Step One, Collaborate: Emerson Stage Plans a Season

In order to do this, Emerson Stage has a process that we’ve used to select our past two seasons and that we are using to select our 2022-2023 season. This process begins with all community members of, and stakeholders in, the performing arts department at Emerson College being invited to anonymously submit titles that they would like considered for the upcoming season. The first challenge in increasing that shared interest and sense of responsibility in the season selection process is encouraging participation in the submission process from everyone. I know there are titles that students love, feel connected to, and are curious about, so it becomes a question of turning a casual, “You know, you should consider producing this title or that title,” into a more formal submission that gets the submitter (anonymously) sharing the reason for their personal level of enthusiasm. Not everything is going to be the right choice for Emerson Stage’s producorial and pedagogical needs, but the more fascinating temperature check comes from seeing what stakeholders submit.

Over the course of the summer, all submissions are vetted by one of five subcommittees, covering the different BFA programs: acting, theater, design/tech and stage management, musical theater, and theater education. Each of these subcommittees is made up entirely of students and led by a faculty member. For our 2022-2023 season, over ninety titles were submitted for the subcommittees to vet. The challenge then becomes deciding how the members of each subcommittee begin to make calls on which titles should move forward as they make their way through this first pass of vetting.

Each subcommittee has some specific criteria since each of these choices will impact different program curricula in different ways. But each subcommittee needs to consider the underlying questions: Can Emerson Stage produce this show? Should Emerson Stage produce this show? Do we have the right and the ability to tell this story as intended by the playwright without causing unintentional or intentional harm? At the end of the summer, each subcommittee puts forth its top five titles from the submissions for further consideration by the full Season Selection Committee. The idea here is that every title that we really begin to consider has passed through the brains and hearts of our students.

Then, the Emerson Stage Committee takes these top five titles from each subcommittee and starts slowly and carefully piecing them together into our nine-show season. While originally the Emerson Stage Committee was made up of only faculty and staff, for the past three years it has been joined by a student representative from each of the five subcommittees and a sixth at-large student representative, making it more representative of the department .

The task of season selection is framed for all involved through our mission statement: The purpose of the Emerson Stage season is to safely produce a diverse range of necessary stories that give us the opportunity to experience different styles and voices that we can and should elevate. So, when examining these top five titles from the subcommittees, we need to consider what opportunities they offer, whose story is being told, and if Emerson Stage has the capabilities to tell it truthfully and fairly.
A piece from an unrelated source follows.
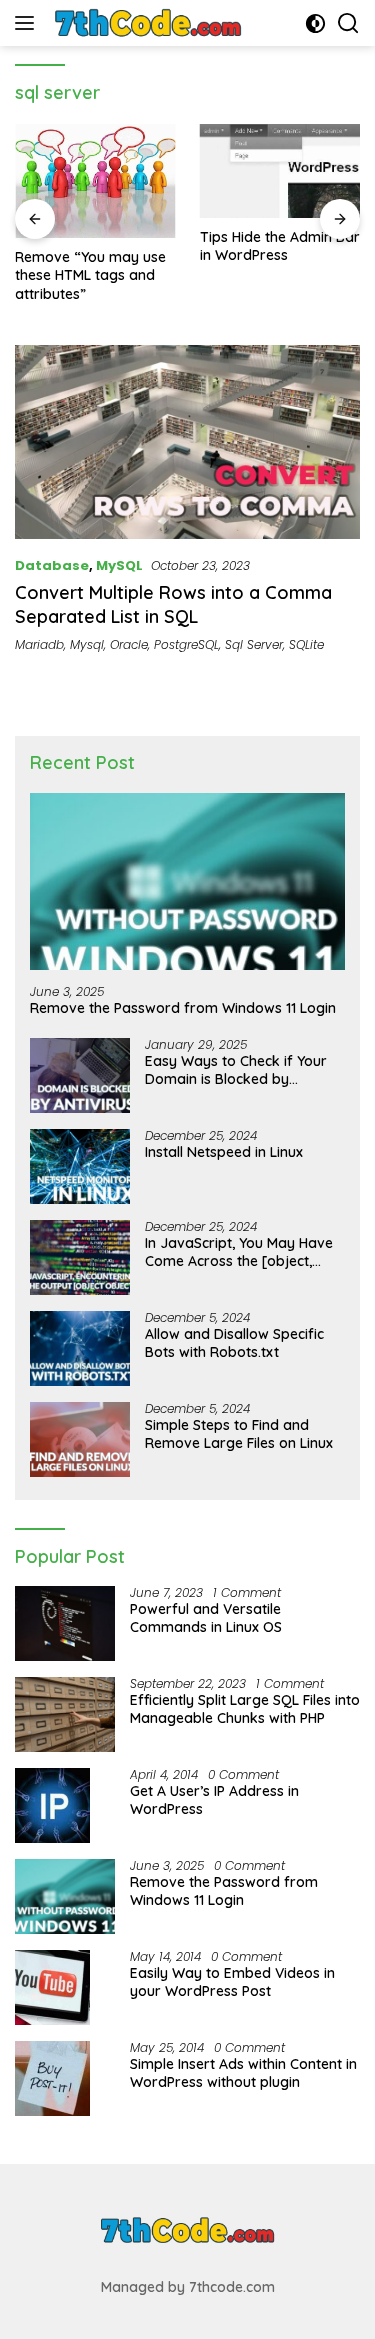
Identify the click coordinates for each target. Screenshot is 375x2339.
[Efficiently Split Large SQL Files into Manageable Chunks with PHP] (65, 1714)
Of course, the desire to tell the stories featured in each title put forward isn’t the only piece of the equation. There are considerations that are highly visible to some areas and invisible to others. For example, in an effort to create as many opportunities as possible for our acting students, we might elect to program a season of shows that all offer cast sizes of twenty people or more. However, there is no way that our costume shop could accommodate large cast shows all season long, so even with enthusiasm for multiple large cast shows, there needs to be a balance. This balance often catches students by surprise as they begin to shift their perspective from individual needs to season needs.

In addition to costume shop considerations, what about our student designers across the disciplines? If we put on a season of all hyper-contemporary plays, do we deny our designers the opportunity to build period costumes or design a unit set? While titles that skew more towards nonrealistic uses of space or hyper-contemporary costume needs might initially garner a lot of enthusiasm, to overprogram them in a season that would miss the mark for our pedagogical needs as a laboratory for our designers.